En el fondo tenemos un grado de dependencia natural. Esto debería humanizarnos sin vasallajes que nos esclavicen; respaldando el espíritu generoso, que es lo que acrecienta el sentido de la hospitalidad y el respeto hacia toda vida. Por eso, es fundamental activar la justicia, ante una atmósfera deshumanizante por completo, en la que nos desbordan los conflictos y las rivalidades. Desde luego, una cultura de impunidad no solo envalentona a los perversos, sino que también tendrá un efecto amedrentador en la sociedad, que influirá negativamente en las relaciones de dependencia.

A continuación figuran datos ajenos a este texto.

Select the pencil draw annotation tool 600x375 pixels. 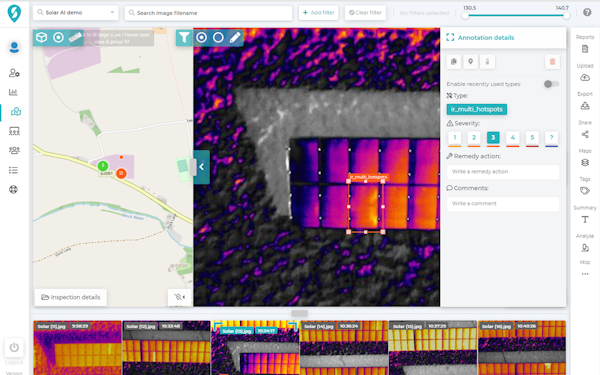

De ahí la necesidad de respaldar conjuntamente los derechos universales e inalienables de la persona; puesto que, la mayoría, van en adjunto y en conexión. En consecuencia, lo importante no son los pedestales que ocupamos, porque sería estar sometidos al criterio del mando, de lo sensacional o del éxito inmediato; sino que, teniendo en cuenta las exigencias que nos vinculan, hemos de servir a la construcción de una existencia más sensata, cada cual desde su misión. Con razón, se dice, que vivimos mientras nos renovamos por dentro y por fuera, alegrándonos de nuestro propio soplo vivencial que pasa y no vuelve, pero que permanecerá en la conjugación invisible de los sueños.

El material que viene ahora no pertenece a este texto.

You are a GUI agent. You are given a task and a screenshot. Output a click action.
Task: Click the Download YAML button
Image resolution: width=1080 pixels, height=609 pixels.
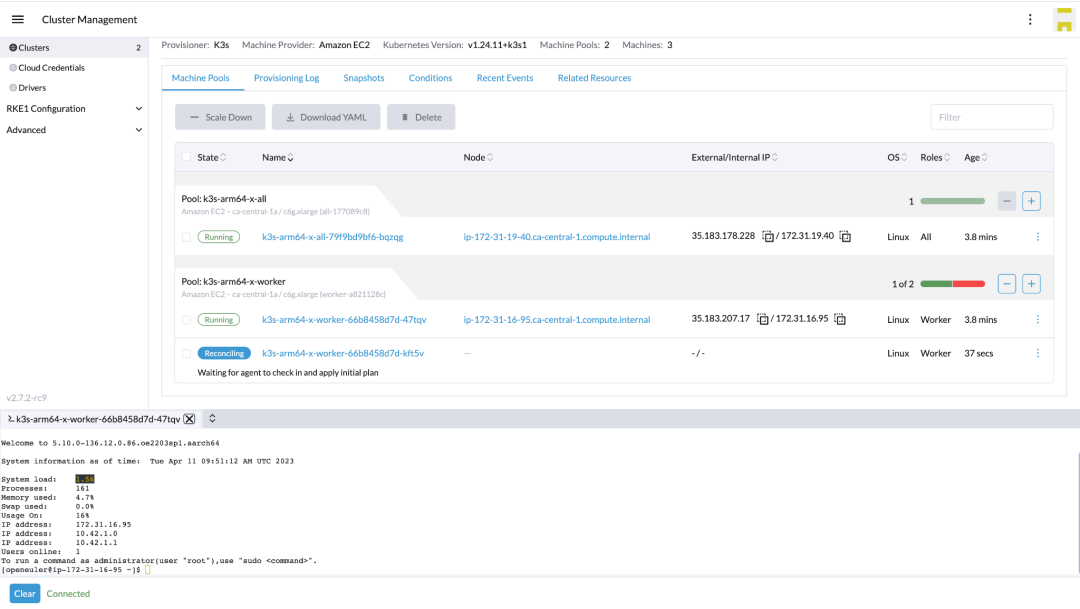[325, 117]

Reconozco que la liberación mundana siempre fue mi anhelo; pero a veces corremos el riesgo de vivir olvidándonos de nuestro sustento, como si fuésemos nosotros los dueños de nuestra presencia y, en cambio, somos radicalmente dependientes. Esto hay que tenerlo claro y admitirlo. Destronemos, entonces, los individualismos imperantes. Es cierto que nadie puede batallar por nadie para poner fin a la violencia, tampoco crecer por ti para recrearse en la palabra y tejer efectivos diálogos, y menos aún reencontrarse por vos y hallarse en los demás. Indudablemente, uno antes debe conciliar y reconciliarse con uno mismo, para poder discernir con total independencia, sobre lo que es saludable y enfermizo. Pero, a la vez, no es menos veraz, que nos requerimos entre sí.
Por ello, las colectividades serían una cosa hermosa si nos interesamos por crecer como tronco humanitario. Al fin y al cabo, nos interesa como súbdito, restablecer el orden natural y volver a la senda del pulso democrático. Desmembrarnos es la mayor bestialidad. Somos latidos vinculantes autónomos, pero deseosos de formar hogar, de rehacernos como linaje. Esto es lo que nos mantiene vivos, sin miedo a la soledad impuesta, que ahora es uno de los mayores tormentos actuales.